Barth helped to spearhead the TIF when it was created. He said the best example of how the TIF is supposed to work is the Coil building in Broad Ripple and the Tarkington Park improvements off 38th Street.
“All the improvements that happened to Tarkington Park in the last several years happened because of the investment in Broad Ripple, those two things were joined at the hip,” Barth said.
A million dollars from the TIF was put into Coil and a million dollars was put into Tarkington Park – Barth and Midtown Indy Executive Director Michael McKillip said that’s the formula, which is why they were both surprised when the city announced it was going to use millions in Midtown TIF money to pay off the Broad Ripple Family Center.
”It is legally permissible for the city to do what it’s doing but it is a complete violation of the purpose of this TIF and the relation the Midtown Economic Council has had with the city,” McKillip said.
McKillip said the Midtown Economic Development Council meets with city leaders four times a year to talk about development in the district. It wasn’t until the last 15 minutes of a November meeting that city representatives broke the news to the council it was planning to use millions from the Midtown TIF to pay off the debts of the Broad Ripple Family Center.
McKillip said this is a complete break from the working relationship the Midtown Economic Development Council and city has had when it comes to TIF money.
”Not one dollar of the TIF has been spent without a positive vote of support from the Midtown Economic Council, so if this moves forward and we can’t find an agreement with the city this would be the first time the city has spent any TIF money without the support of our community,” McKillip said.
He sees these as dire consequences that could lead to neighborhood leaders losing trust in city leaders.
”23,000 homes, just shy of 60,000 people, live here so we feel like we owe it to folks to stand up and remind the city and the council that this TIF was intended to serve the community as a whole and not just one project,” McKillip said.
No one with the city was available for an interview but a spokesperson said Proposal 331 is the fiscally responsible way to purchase the Broad Ripple Park Family Center.
The purchase price of the family center is $26 million and if the facility is not purchased by the end of the year the price will rise by $1 million. The spokesperson said Indy Parks & Rec would have to cover this expense and that would lead to cuts to “critical parks capital investments.”
Barth and McKillip are for the city buying the Broad Ripple Family Center, but not at the expense of multiple projects across the district for years to come.

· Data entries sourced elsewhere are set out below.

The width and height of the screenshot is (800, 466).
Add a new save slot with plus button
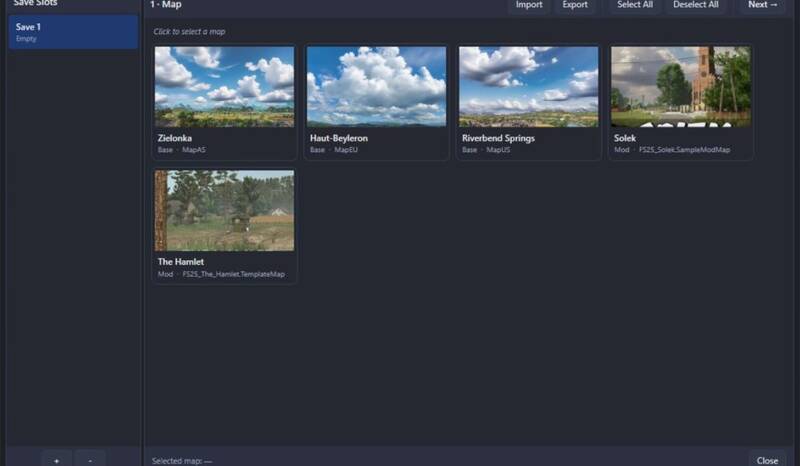coord(56,460)
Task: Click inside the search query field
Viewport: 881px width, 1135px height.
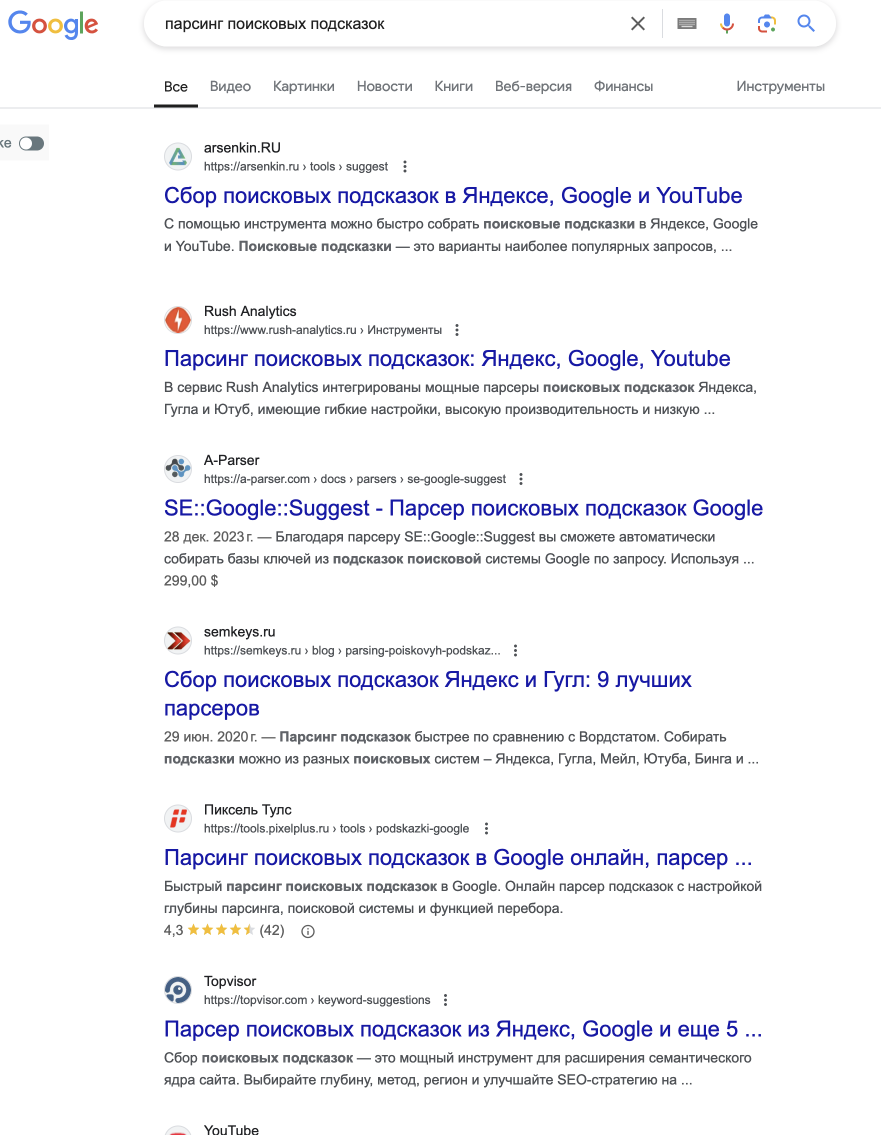Action: (x=391, y=24)
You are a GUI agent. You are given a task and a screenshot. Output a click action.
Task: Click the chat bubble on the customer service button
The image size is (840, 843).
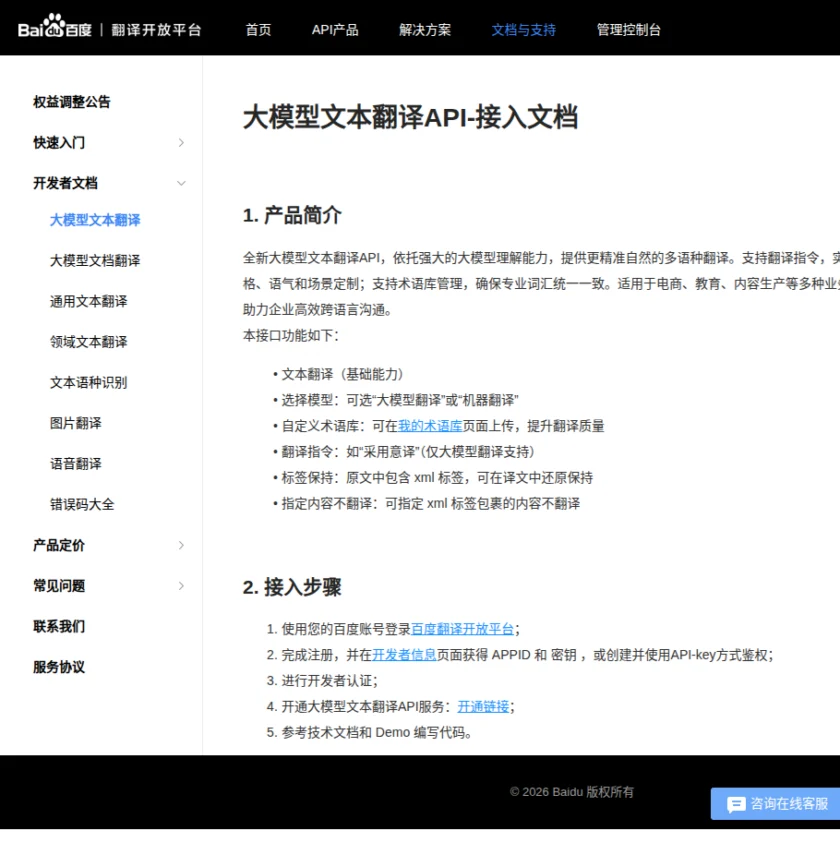pyautogui.click(x=734, y=803)
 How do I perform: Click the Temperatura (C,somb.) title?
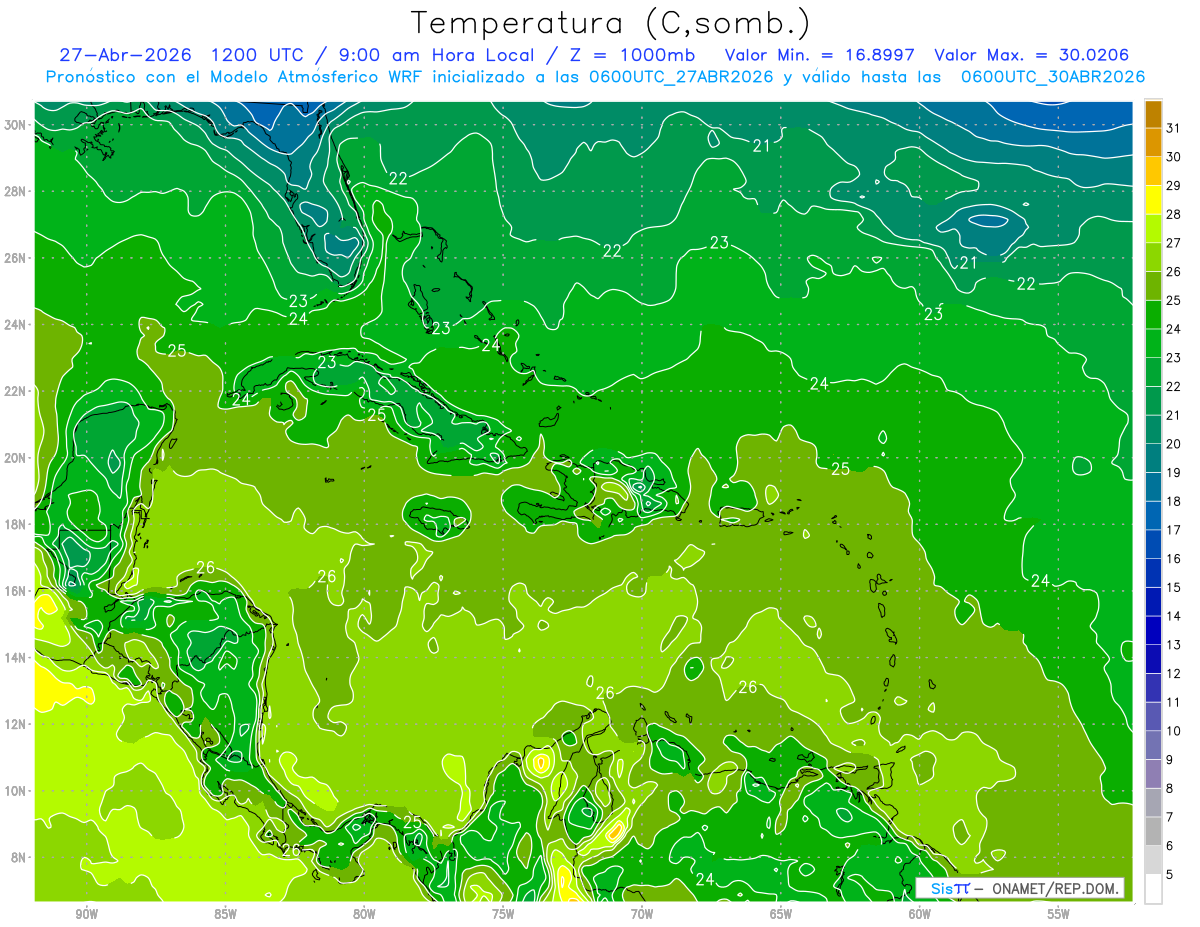click(x=611, y=23)
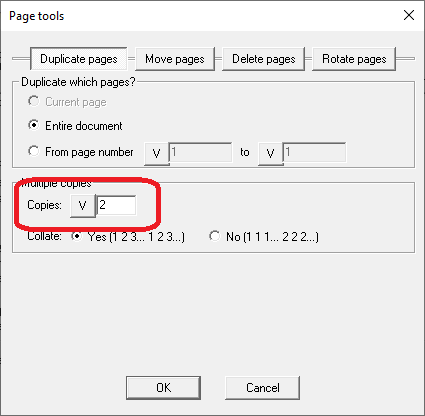Close the Page tools dialog
Viewport: 425px width, 416px height.
(409, 15)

”Stakeholders around the district have been planning projects with the TIF in mind as a vehicle to help make those things possible,” McKillip said. “If this bond goes through, it is clear the TIF will not be a resource for the short, intermediate or next decade for any of those projects.”
McKillip said the city has not given Midtown Indy a financial analysis so it’s unclear how much money would be taken out of the TIF. Currently, McKillip said the TIF generates roughly $2.25 million. Using the TIF to pay for the family center would take out those funds for years to come.
McKillip said potential projects eyeing TIF money were a grocery store in a vacant lot on the corner of 38th St. and Illinois. Another vacant lot that used to have a gas station on it at the corner of 44th St. and College Ave. was also being looked at for redevelopment supported by TIF money.
There isn’t much time to change the city’s mind since the family center has to be bought before the end of the year to avoid a price increase. Both sides will meet again on Tuesday at the Metropolitan Development Committee meeting.
Barth hopes to come to a solution that both sides can be happy with.
”Both paying off the Broad Ripple Family Center and making sure we have a meaningful investment in the southern part of the district,” Barth said.
By doing this, the spirit of the TIF would remain – investing in development in both sides of the district.
McKillip sees a different solution, though. One that stays completely away from Midtown TIF dollars.
”Can you not just remove the TIF and have the taxpayers of Marion County pay off this debt for a city-owned asset that is for the enjoyment of all citizens of the city,” McKillip said.
A vote will happen at the Metropolitan Development Committee meeting next Tuesday on whether or not to send Proposal 331 to the full City-County Council. The council will then vote on whether or not to send the proposal back to the MDC for final approval.